WORK ITEM:
Update the material from the line containing "Identify the location" through the end, replacing "location" with "position" and changing nothing else. Reproduce only those lines, without the pictures.

[Collected data entries]
___
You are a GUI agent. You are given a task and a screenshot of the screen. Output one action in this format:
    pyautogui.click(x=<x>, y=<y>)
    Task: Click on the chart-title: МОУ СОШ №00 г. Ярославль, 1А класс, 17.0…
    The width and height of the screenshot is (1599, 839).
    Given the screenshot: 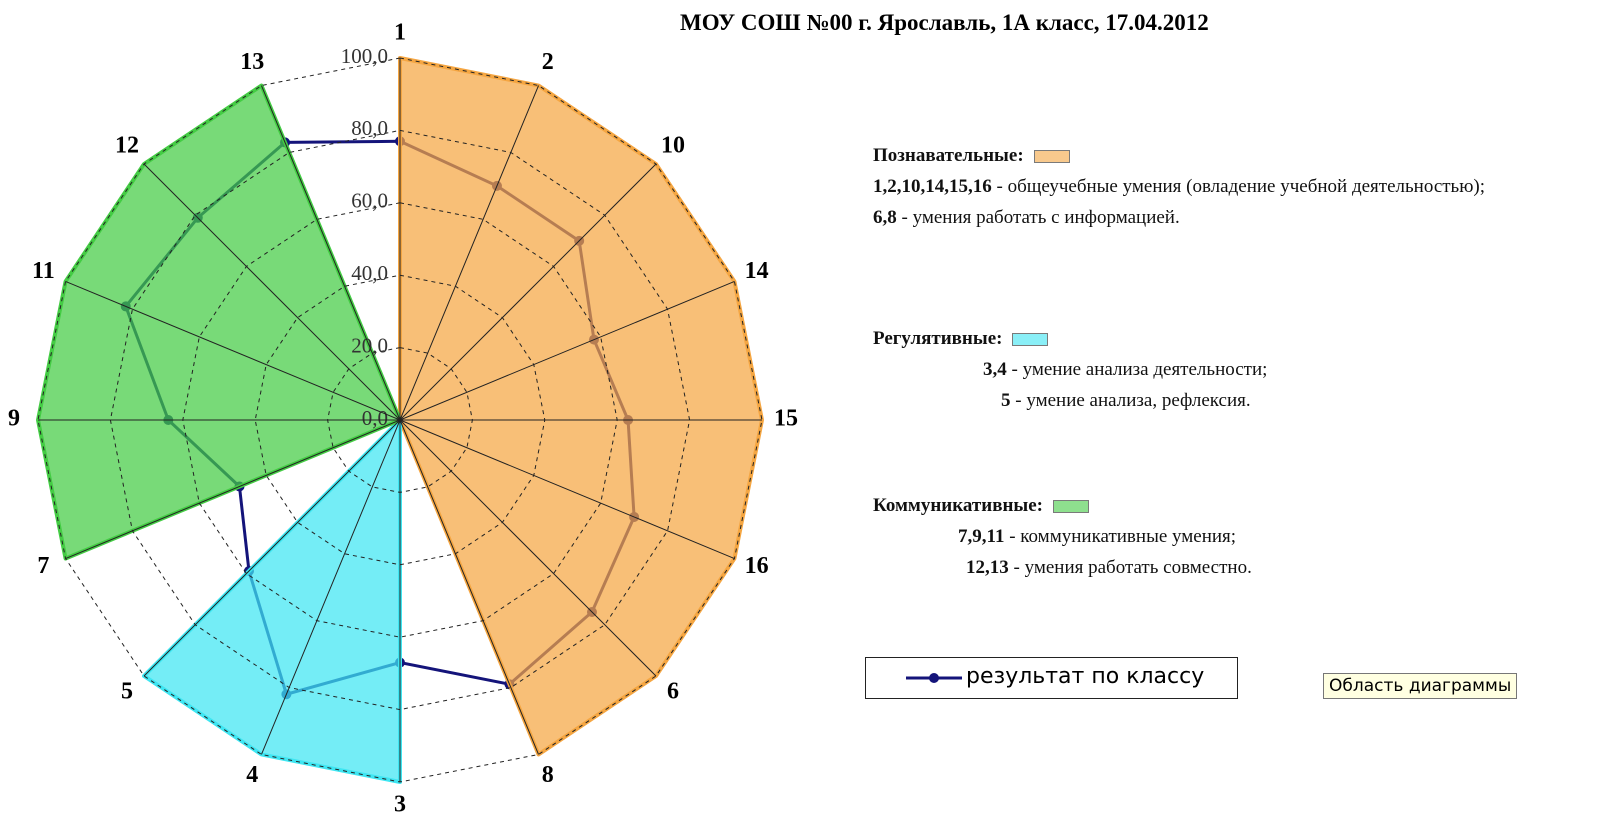 What is the action you would take?
    pyautogui.click(x=944, y=22)
    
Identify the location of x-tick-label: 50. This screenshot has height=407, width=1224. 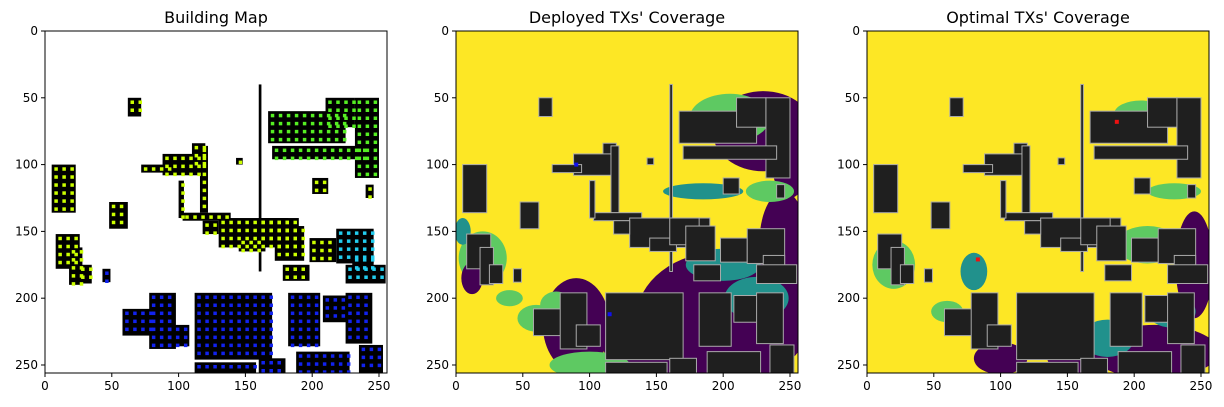
(112, 386).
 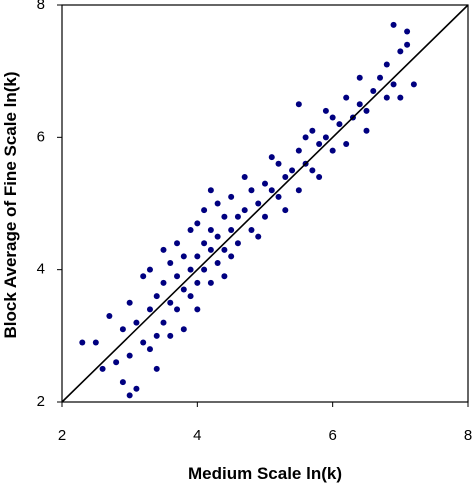 What do you see at coordinates (197, 436) in the screenshot?
I see `x-tick-label: 4` at bounding box center [197, 436].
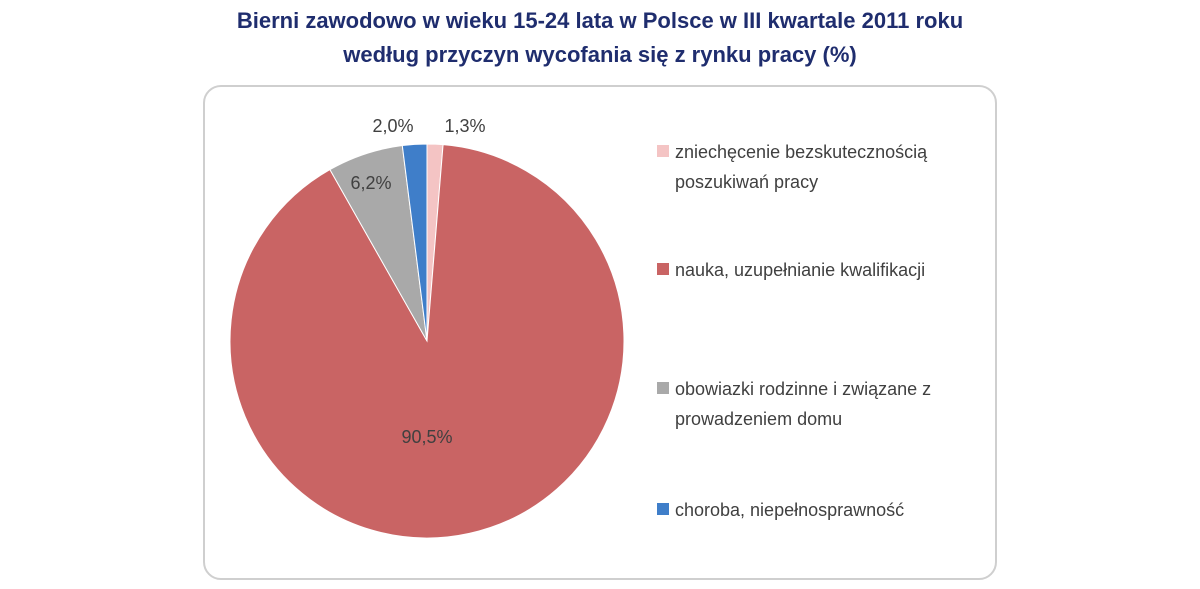 Image resolution: width=1200 pixels, height=589 pixels. What do you see at coordinates (663, 151) in the screenshot?
I see `legend-swatch-discouraged` at bounding box center [663, 151].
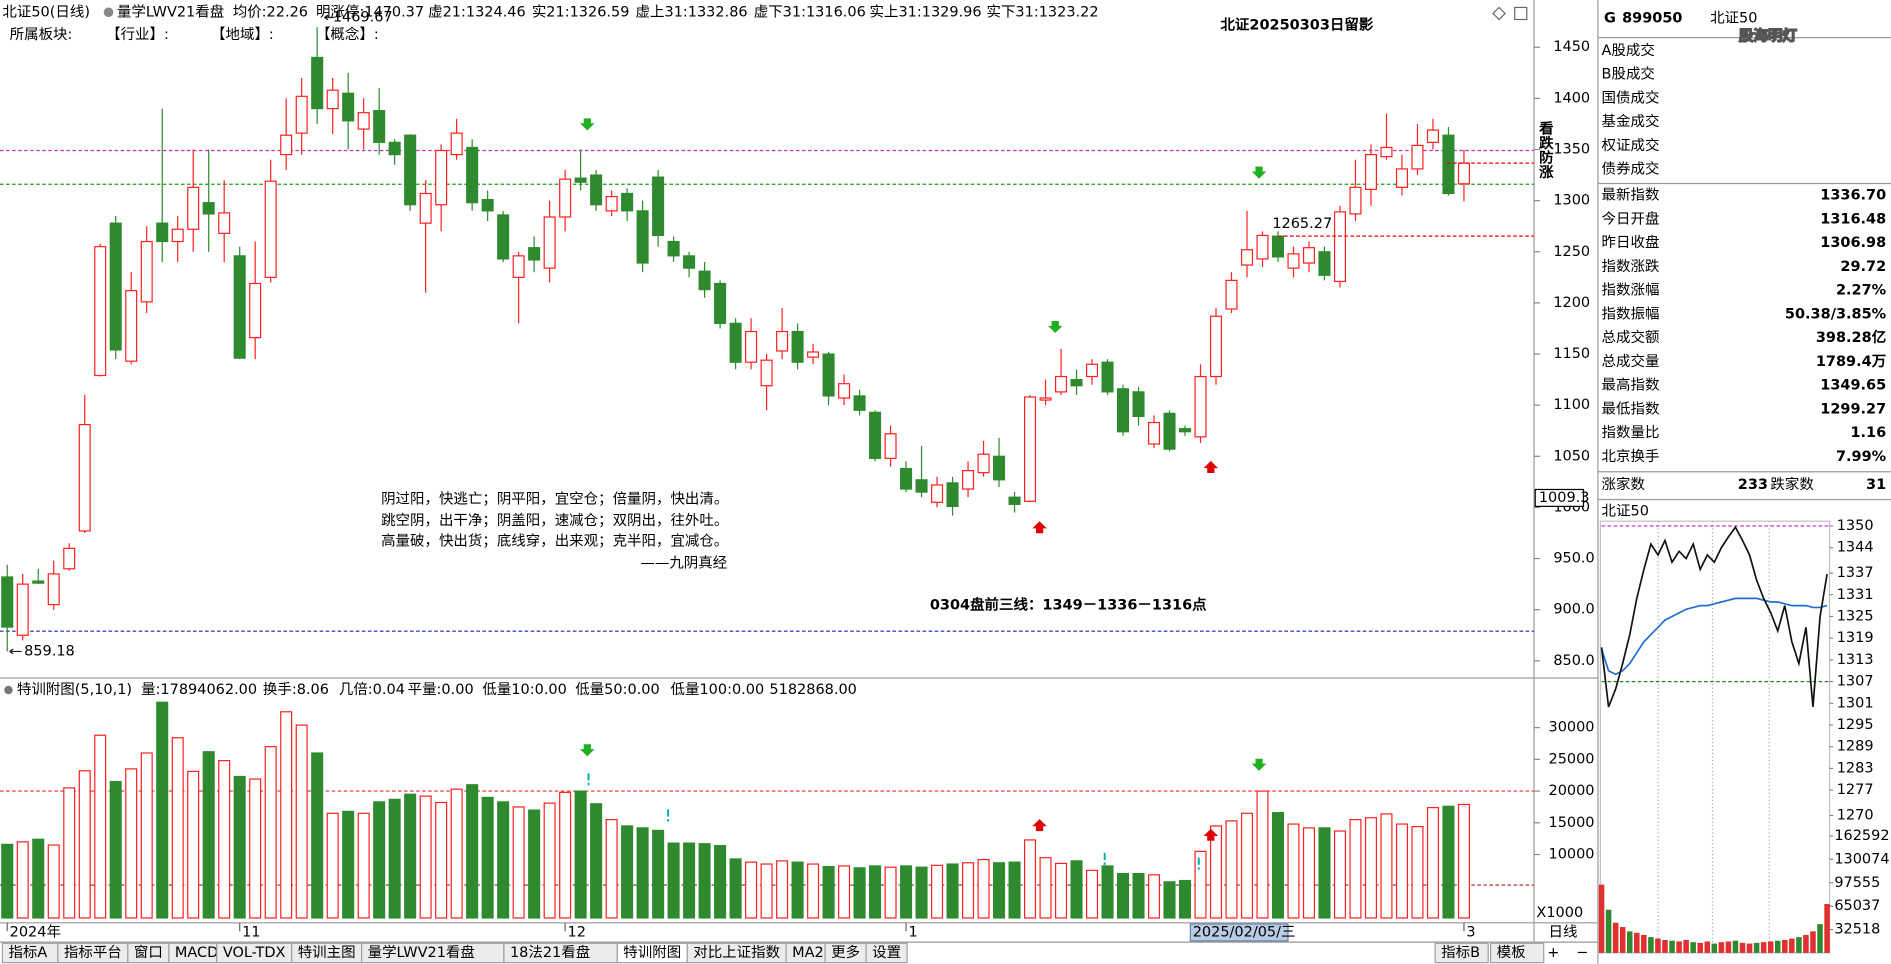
___
RESULT:
Identify the position of x-tick-label: 50. This screenshot has height=407, width=1224. 
(112, 386).
  What do you see at coordinates (197, 436) in the screenshot?
I see `x-tick-label: 4` at bounding box center [197, 436].
 Image resolution: width=1200 pixels, height=589 pixels. What do you see at coordinates (663, 151) in the screenshot?
I see `legend-swatch-discouraged` at bounding box center [663, 151].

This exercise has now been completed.